Quando pensiamo al mondo dell’infanzia raccontato all’interno di una cinematografia ora cruda, ora meravigliosamente poetica e sorprendente come quella iraniana, impossibile non pensare al cinema del compianto Abbas Kiarostami. E se i suoi film ancora oggi – a distanza di molti anni dalla loro realizzazione – ci appaiono ancora così giovani e attuali, è anche vero che gli stessi continuano a influenzare – nel bene o nel male – molti altri cineasti suoi connazionali o – addirittura – manifestazioni cinematografiche di tutto il mondo nel momento in cui si trovano nella situazione di dover selezionare dei film.

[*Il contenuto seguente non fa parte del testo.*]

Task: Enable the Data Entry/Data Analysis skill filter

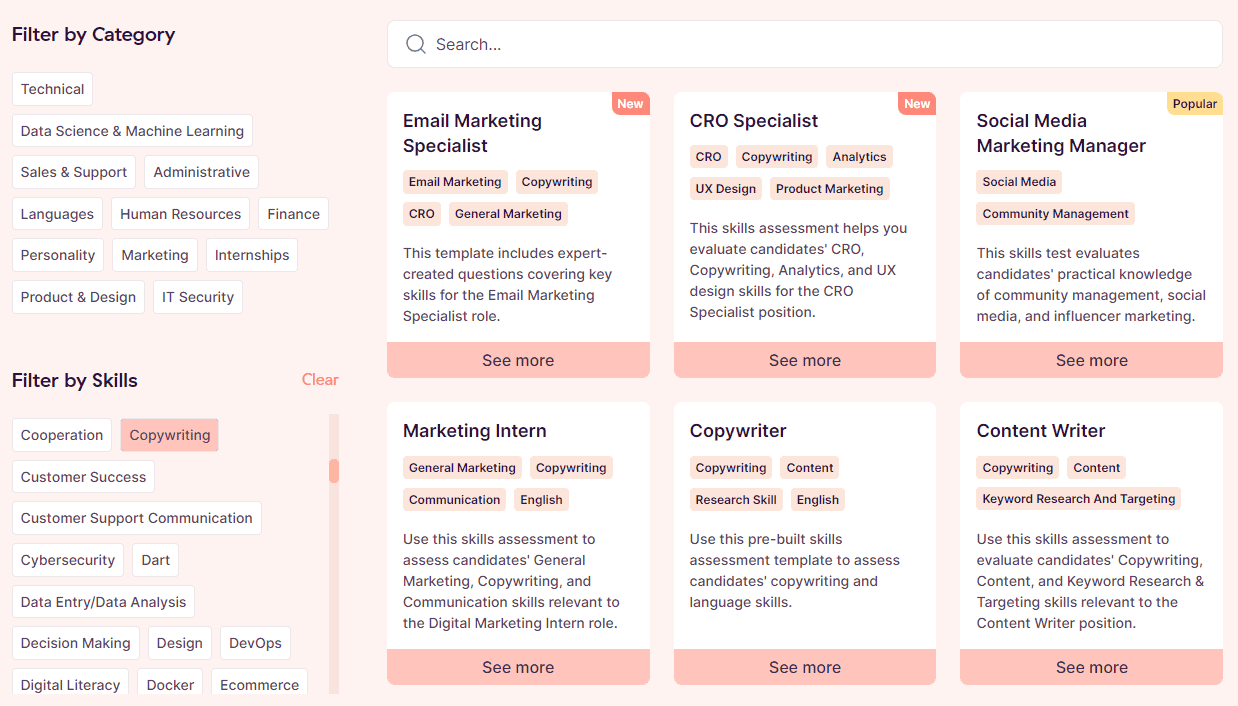Action: (x=103, y=601)
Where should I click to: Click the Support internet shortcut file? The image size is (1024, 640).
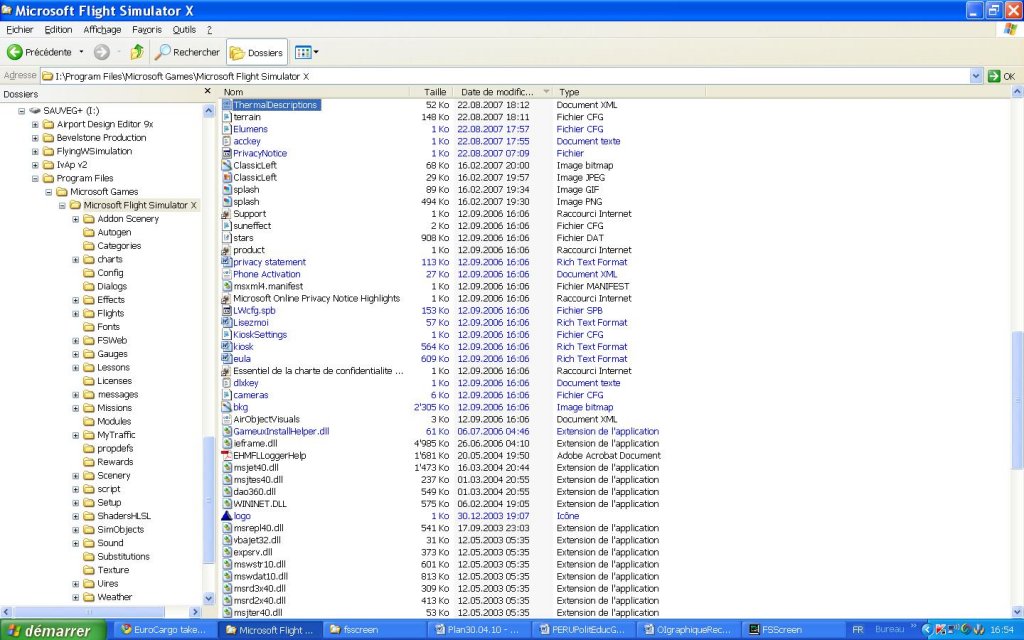(x=249, y=214)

In molti, dunque, avranno inevitabilmente pensato a lui nel momento in cui è stato inserito all’interno del Concorso della 77° Mostra d’Arte Cinematografica di Venezia Sun Children (in originale Khorshid, mentre per l’uscita italiana il titolo sarà Figli del Sole), per la regia di Majid Majidi. Un film, il presente, che tratta una questione spinosa come quella del lavoro minorile in Iran e che, nonostante una confezione complessivamente graziosa, nonostante un protagonista – il giovane Ali Nasirian – che funziona alla perfezione, si discosta, tuttavia, fortemente dal cinema di Kiarostami stesso, mantenendo un approccio registico ibrido, che si situa quasi a metà strada tra quello dell’Europa mediorientale e (ed è forse questa la sua pecca maggiore) quello statunitense.

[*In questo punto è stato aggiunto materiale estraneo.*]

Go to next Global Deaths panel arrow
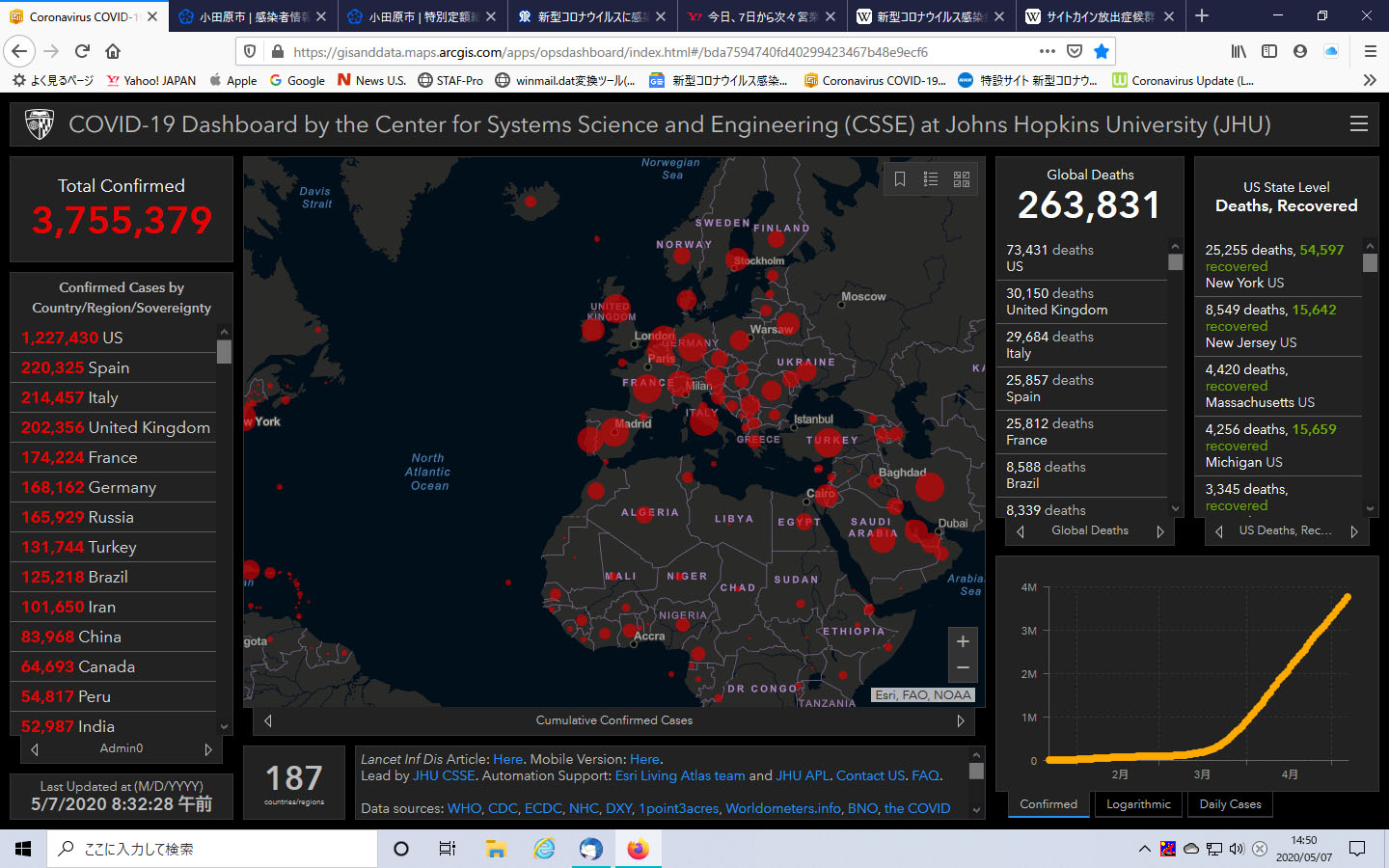The width and height of the screenshot is (1389, 868). [x=1160, y=531]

Ali, dunque, ha dodici anni. Al fine di poter mantenere sé stesso e sua madre – rinchiusa in un ospedale psichiatrico – è costretto a lavorare. Un giorno, tuttavia, il suo datore di lavoro gli rivelerà che al termine di un condotto sotterraneo che arriva fin sotto il cimitero, si trova un tesoro nascosto. Il ragazzo, dunque, insieme ai suoi amici, deciderà di iniziare a scavare partendo da un condotto accessibile soltanto dalla cantina di una scuola che si occupa dell’istruzione di ragazzi disagiati. Al fine di accedere a tale condotto, Ali vi si iscriverà e davanti a lui si presenteranno numerose altre strade. Sarà il caso, dunque, di abbandonare i suoi intenti iniziali?

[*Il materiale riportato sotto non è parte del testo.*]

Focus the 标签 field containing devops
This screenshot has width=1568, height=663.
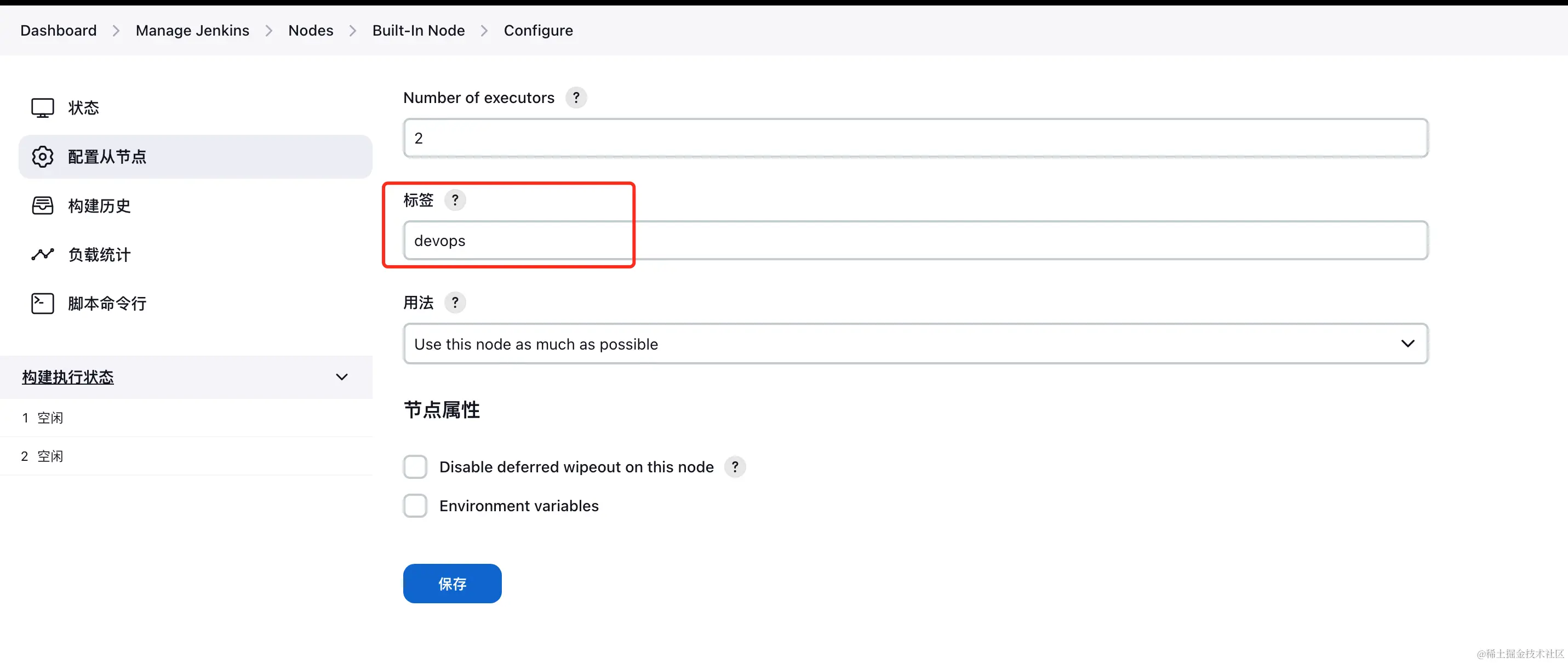(915, 241)
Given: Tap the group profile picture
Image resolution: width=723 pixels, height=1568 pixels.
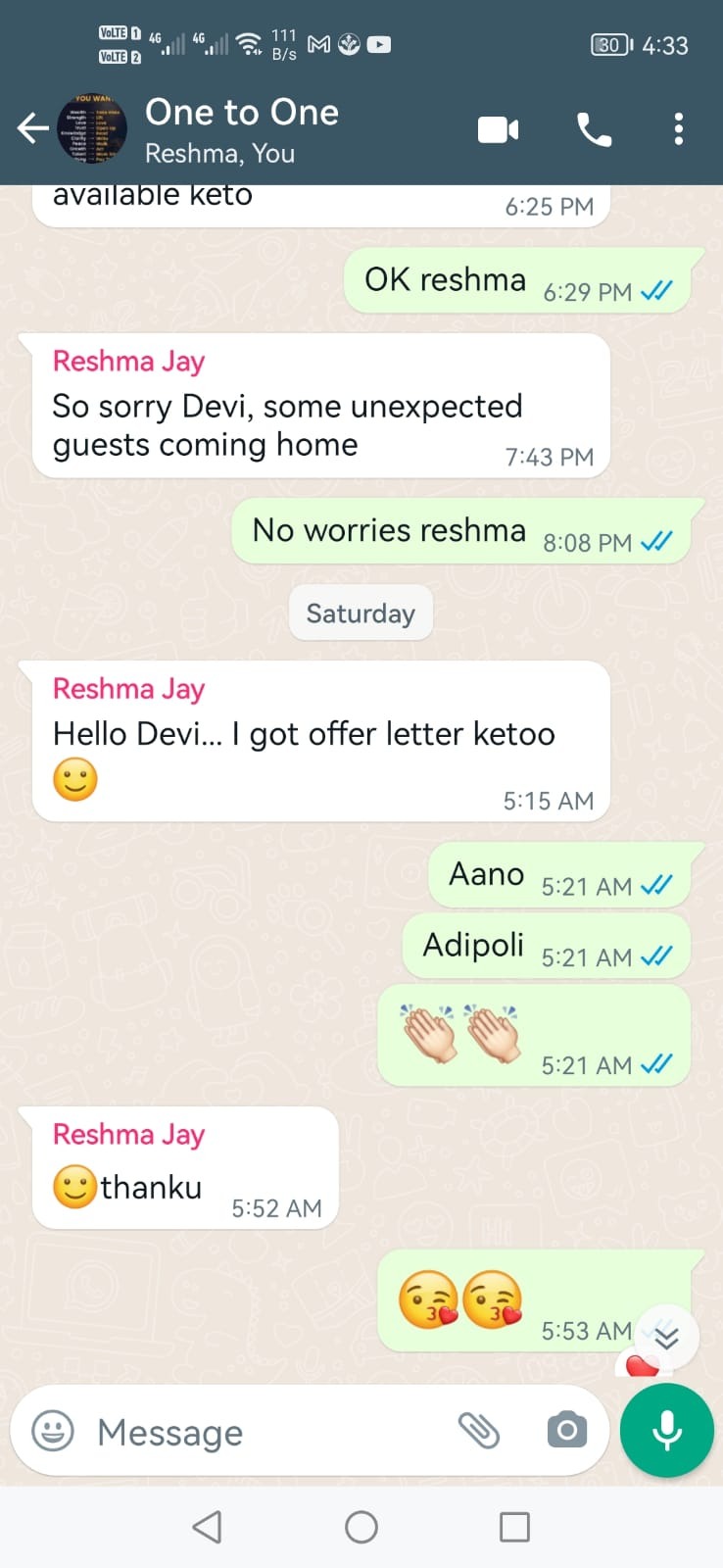Looking at the screenshot, I should [x=92, y=128].
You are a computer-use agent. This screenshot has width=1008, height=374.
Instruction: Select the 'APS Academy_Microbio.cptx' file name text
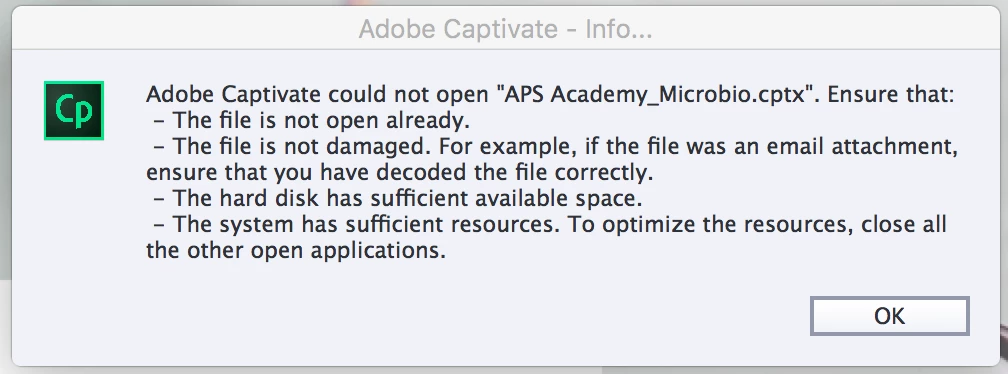(x=654, y=95)
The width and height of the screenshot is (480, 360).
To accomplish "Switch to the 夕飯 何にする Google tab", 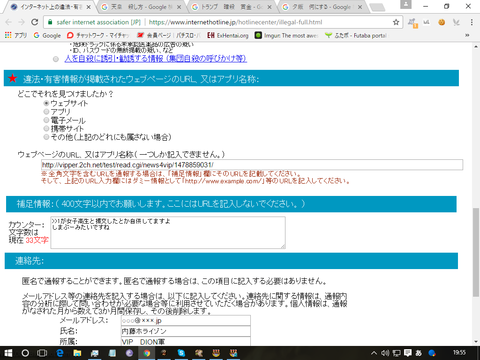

La questione, come ben si può intuire, non è poi così semplice. Il lungometraggio di Majid Majidi, invece, lo è, forse, fin troppo, se lo si pensa nell’ottica di un film in corsa per il Leone d’Oro. Perché, di fatto, se nel seguire le vicende e le disavventure del giovane Ali ci viene in mente – a tratti – un vero e proprio cult che è I Goonies, nonostante le polemiche contenute al suo interno, questo lavoro di Majid Majidi, purtroppo, non decolla. O, meglio ancora, risulta sì ben impostato, si non deprecabile nella sua resa finale, ma anche, purtroppo, piccolo piccolo, con soltanto sporadici guizzi al proprio interno, dove poliziotti spietati rasano i capelli a zero alle bambine e teneri sogni infantili vengono dolorosamente infranti.
Sarebbe ingiusto, nel complesso, dire che un lavoro come il presente Sun Children, in realtà, non funzioni. Più appropriato, invece, affermare che il contesto in cui è stato presentato non gli rende giustizia e che, in situazioni come il Giffoni Film Festival o la sezione Generation del Festival di Berlino, avrebbe trovato finalmente il suo posto nel mondo festivaliero.
Ma tant’è. Probabilmente, date le premesse, alla fine dei giochi Majid Majidi non porterà molto a casa, se non, forse, un meritato Premio Marcello Mastroianni per il giovane Ali Nasirian. Questa potrebbe essere una vittoria che metterebbe d’accordo davvero tutti.